Até agora, os problemas do lado da oferta ainda não passaram para o lado da procura, o que faz com que a economia esteja a abrandar, mas ainda não em recessão. Se os receios dos investidores e das empresas passarem para os consumidores, a travagem nas compras pode levar a um círculo vicioso: os consumidores gastam menos devido às perspetivas pouco animadoras; as empresas perdem receitas e são obrigadas a dispensar trabalhadores; os consumidores perdem rendimento e reduzem ainda mais os gastos; e o círculo autoalimenta-se levando a uma queda na economia.
A parte da oferta já tem demonstrado alguns sinais negativos, com a queda na produção industrial e o abrandamento do investimento.
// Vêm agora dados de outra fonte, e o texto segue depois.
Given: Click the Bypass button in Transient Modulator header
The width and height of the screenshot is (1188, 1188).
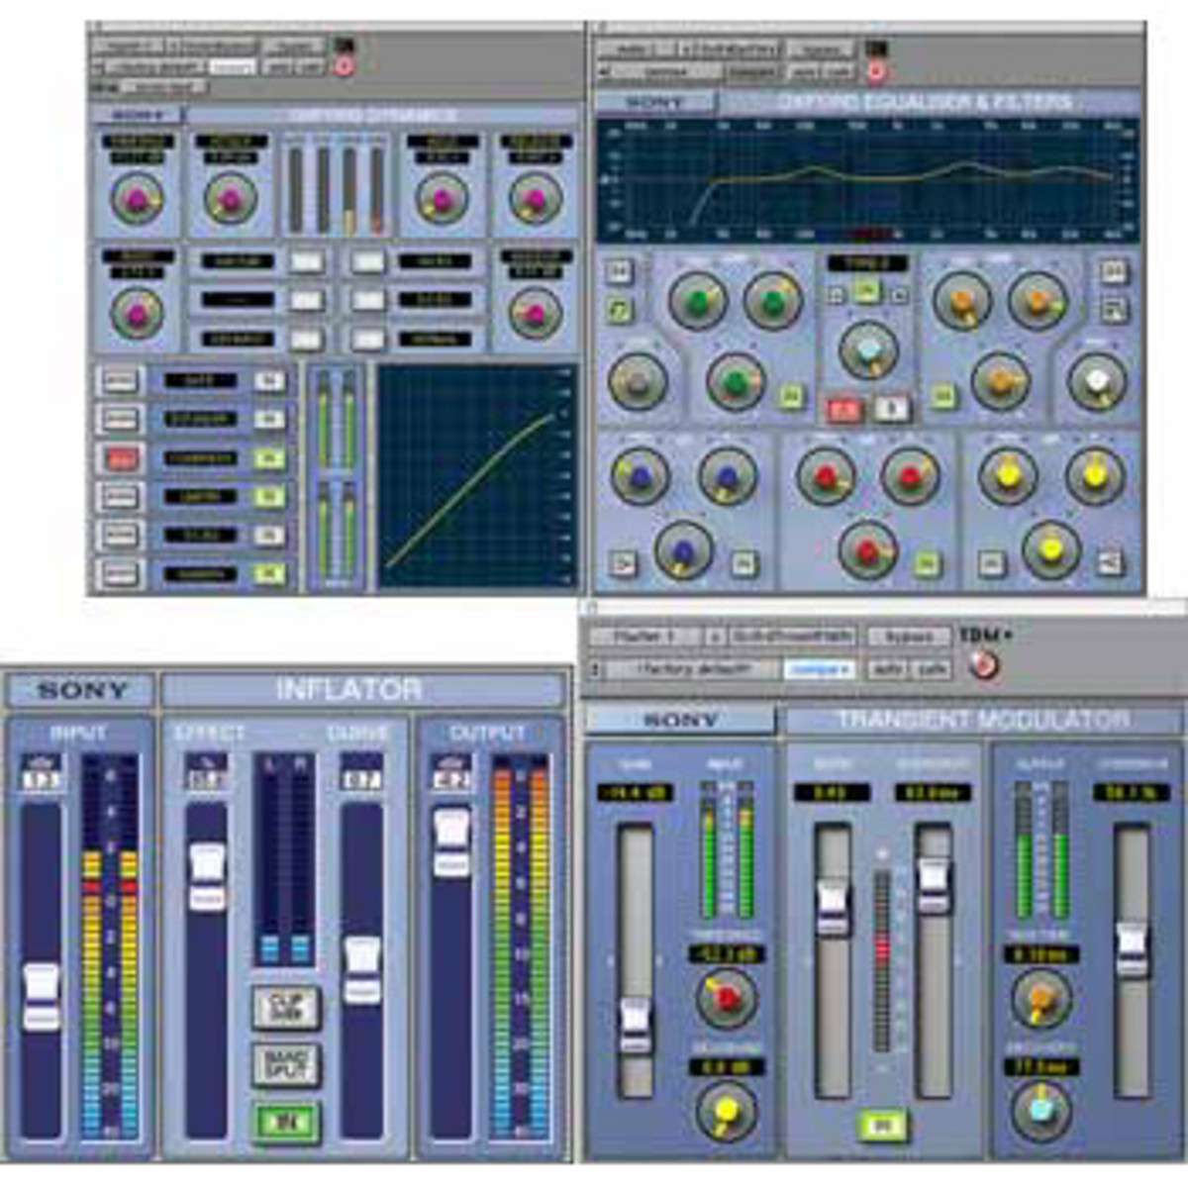Looking at the screenshot, I should tap(908, 637).
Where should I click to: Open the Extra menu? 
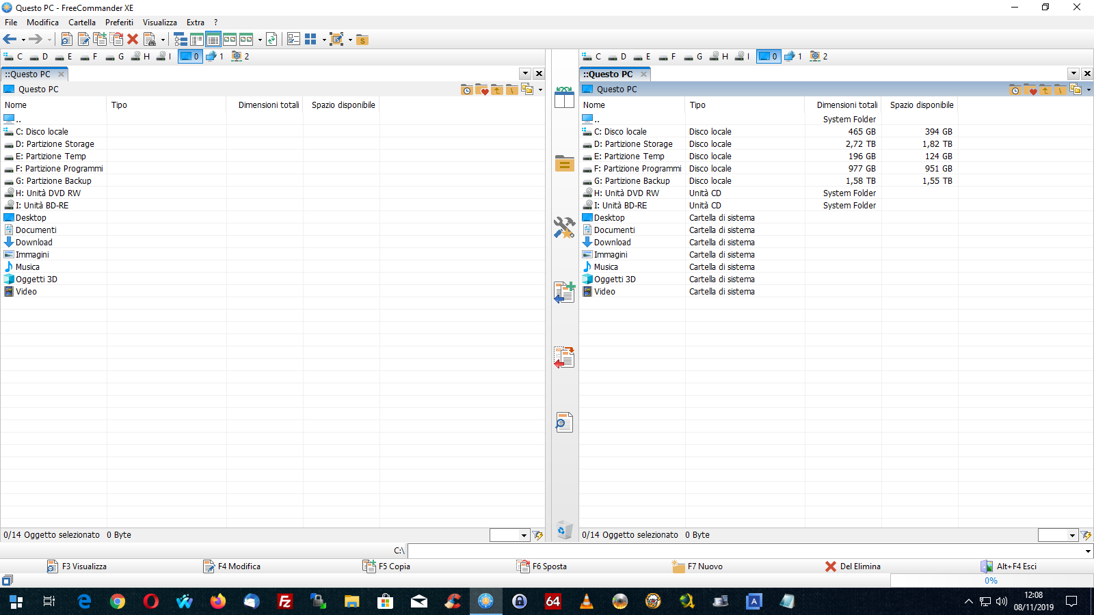pos(196,23)
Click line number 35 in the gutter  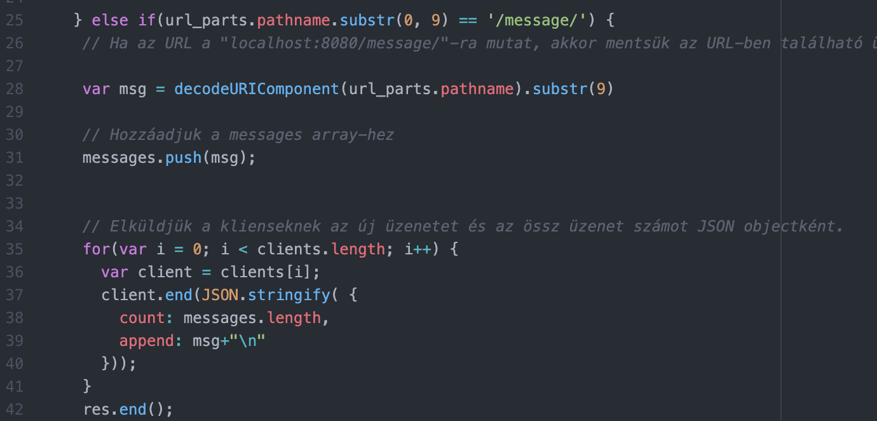(x=14, y=249)
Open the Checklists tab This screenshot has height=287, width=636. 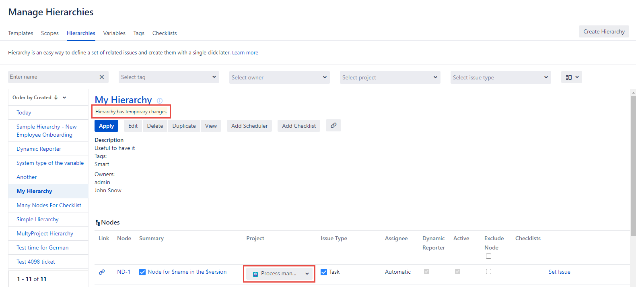165,33
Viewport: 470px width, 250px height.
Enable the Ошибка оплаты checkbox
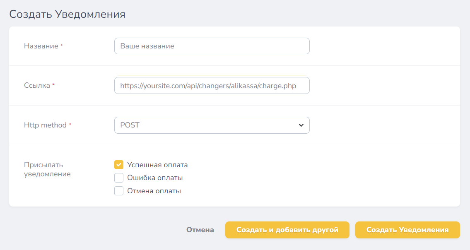coord(119,178)
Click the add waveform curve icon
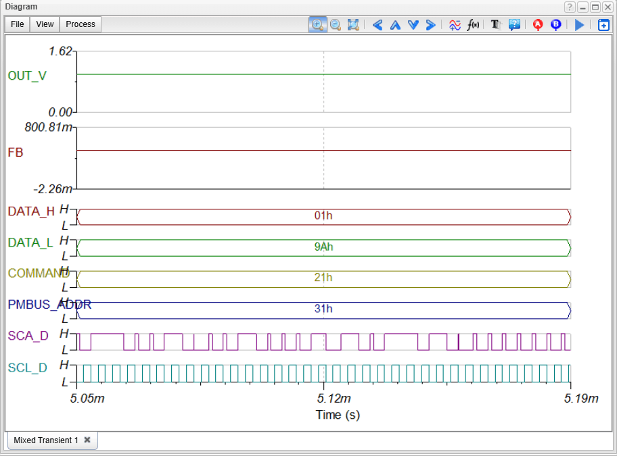 (455, 24)
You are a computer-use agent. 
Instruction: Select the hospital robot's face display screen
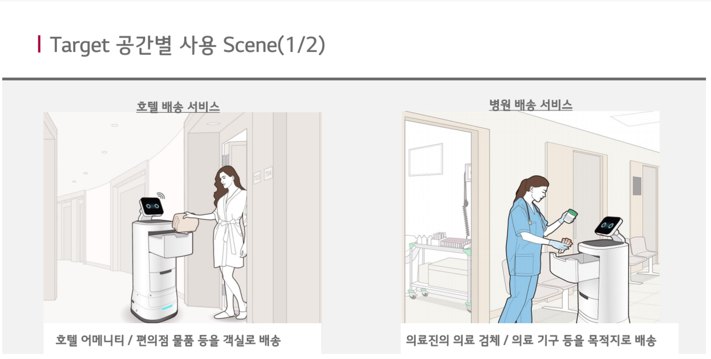[x=608, y=226]
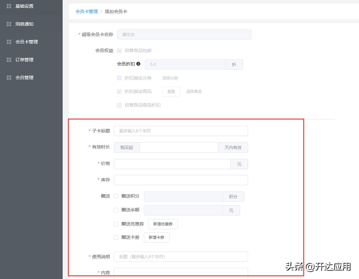
Task: Select 会员管理 in the sidebar menu
Action: pyautogui.click(x=25, y=77)
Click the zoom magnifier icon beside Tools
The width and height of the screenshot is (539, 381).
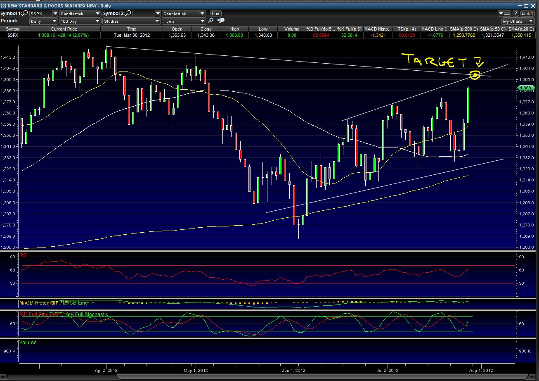tap(211, 21)
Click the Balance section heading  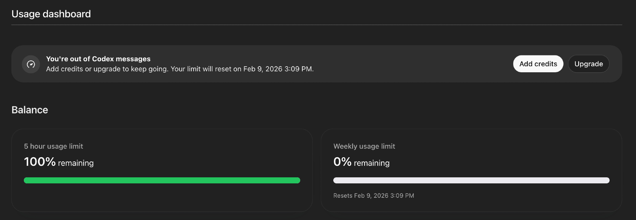[x=30, y=110]
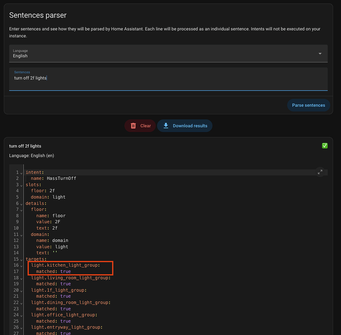Fold the targets section at line 15
The width and height of the screenshot is (341, 335).
click(21, 259)
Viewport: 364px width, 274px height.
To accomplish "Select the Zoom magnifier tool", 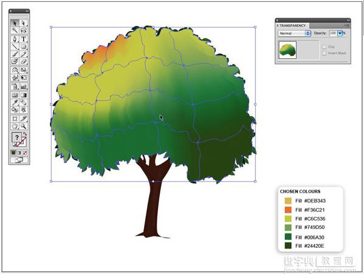I will (24, 126).
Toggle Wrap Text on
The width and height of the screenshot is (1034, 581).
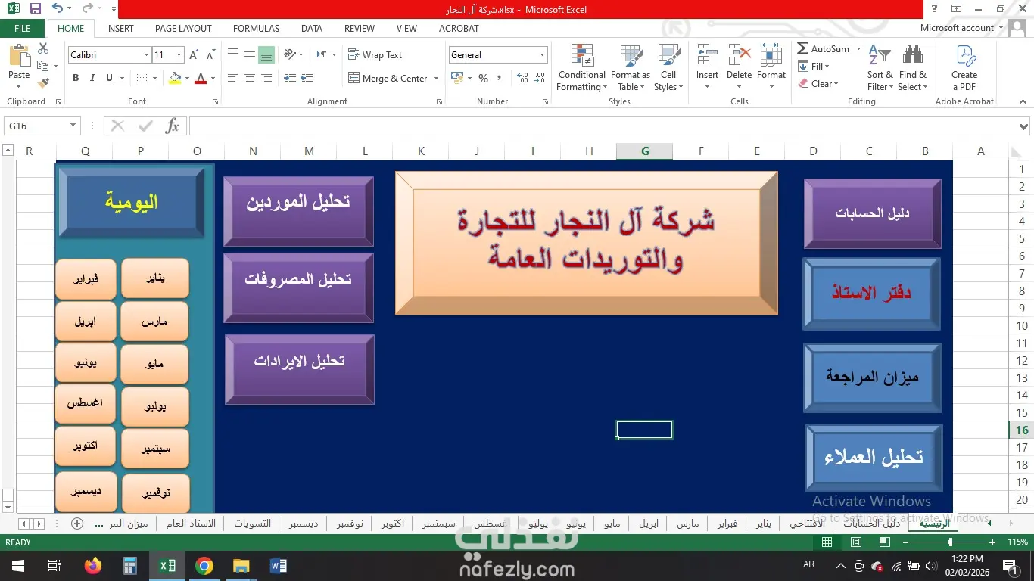(x=375, y=55)
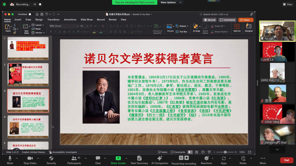The image size is (296, 166).
Task: Click the Zoom Reactions icon
Action: coord(206,158)

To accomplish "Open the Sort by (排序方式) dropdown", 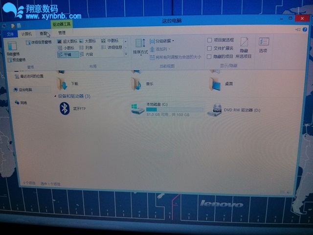I will tap(140, 46).

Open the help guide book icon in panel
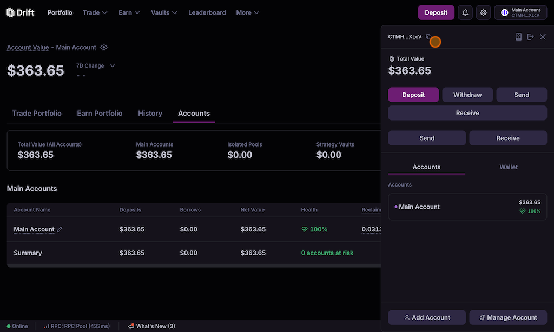point(518,37)
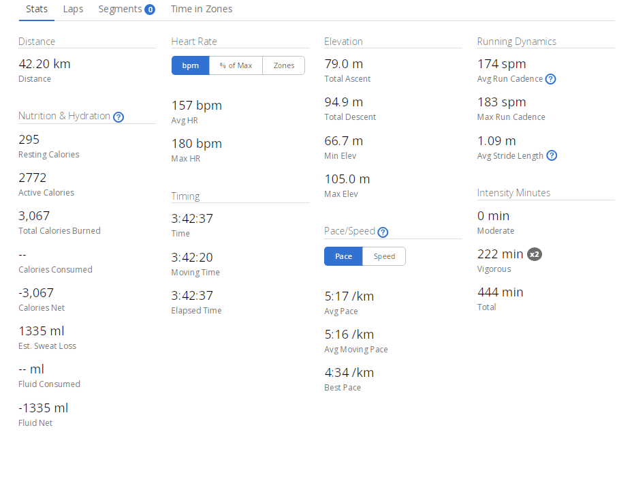The image size is (634, 490).
Task: Show heart rate in Zones
Action: click(x=284, y=65)
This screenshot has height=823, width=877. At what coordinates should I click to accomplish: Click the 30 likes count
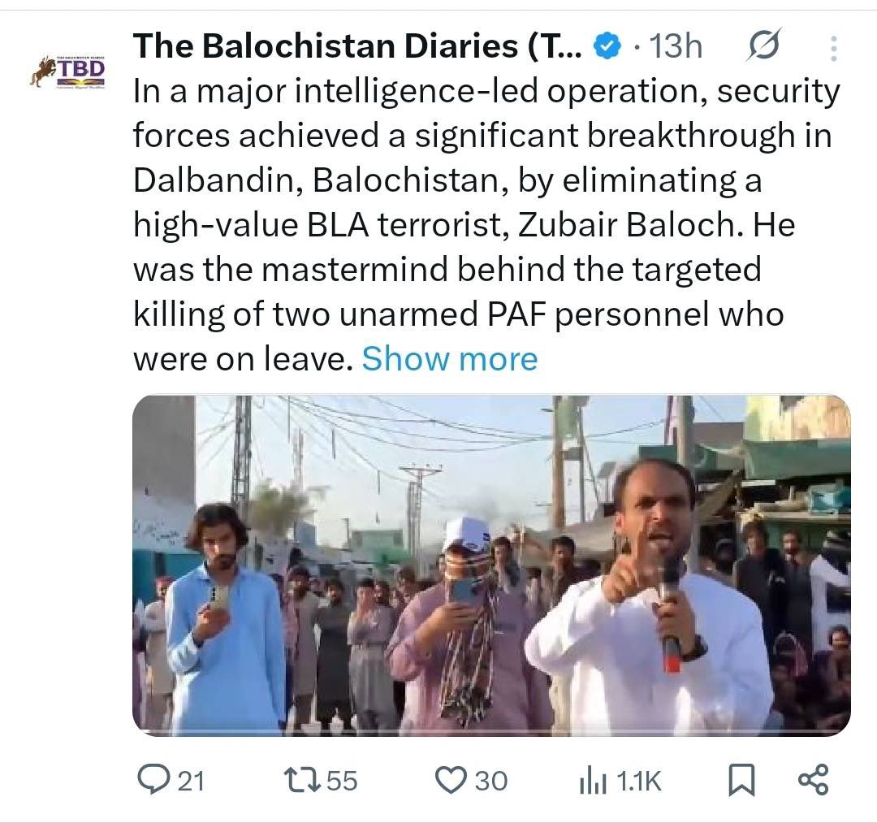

Os próximos dados sobre o sentimento económico, a confiança dos consumidores e a produção industrial vão permitir perceber se a economia global consegue escapar a este círculo ou se pode estar mesmo a caminhar para uma recessão.
Quando ver:
- Na segunda metade de setembro serão conhecidos os dados sobre a produção industrial, o sentimento económico e as vendas a retalho na China e o sentimento económico na Alemanha.
O impacto no emprego
O que ver: As perspetivas de criação de emprego, a evolução do PIB e a taxa de desemprego. Um aumento brusco na taxa de desemprego, mesmo que a partir de uma taxa baixa.
Razões para ver: Quando as economias abrandam, ou mesmo quando as previsões de crescimento pioram, as empresas investem menos na expectativa de que a procura vai desacelerar. Esta é uma primeira fase de reação perante cenários de abrandamento. Para acompanhar estes desenvolvimentos há dois indicadores relevantes a seguir. Um deles consta dos indicadores de sentimento económico e de confiança — nas perguntas feitas aos empresários nestes inquéritos tanto o Eurostat como o Instituto Nacional de Estatística (INE) em Portugal incluem uma questão específica sobre as perspetivas de procura nos próximos meses. Mas nem sempre estes desenvolvimentos chegam ao mercado de trabalho. E, por isso, num cenário de crise, é preciso acompanhar também as respostas dos empresários sobre perspetivas de criação de emprego. Por fim, os investidores e economistas olham para a taxa de desemprego, que mede quantas pessoas, entre as que querem trabalhar, não têm emprego. Os manuais de economia dizem que o mercado de trabalho demora nove meses a reagir aos desenvolvimentos económicos e, por isso, para já é natural que as atenções se concentrem nas respostas dos empresários sobre perspetivas de procura e de criação de postos de trabalho. Os últimos dados do Eurostat revelam que em julho a taxa de desemprego no bloco do euro foi de 7,5% e as últimas previsões de Bruxelas ainda falavam de crescimento económico assente numa criação sólida de emprego.
Quando ver:
- No final do mês, o Eurostat publica a taxa de desemprego referente a agosto para todos os países da União Europeia
- A 4 de outubro o Departamento do Trabalho dos EUA volta a publicar dados sobre a criação de emprego na maior economia do mundo.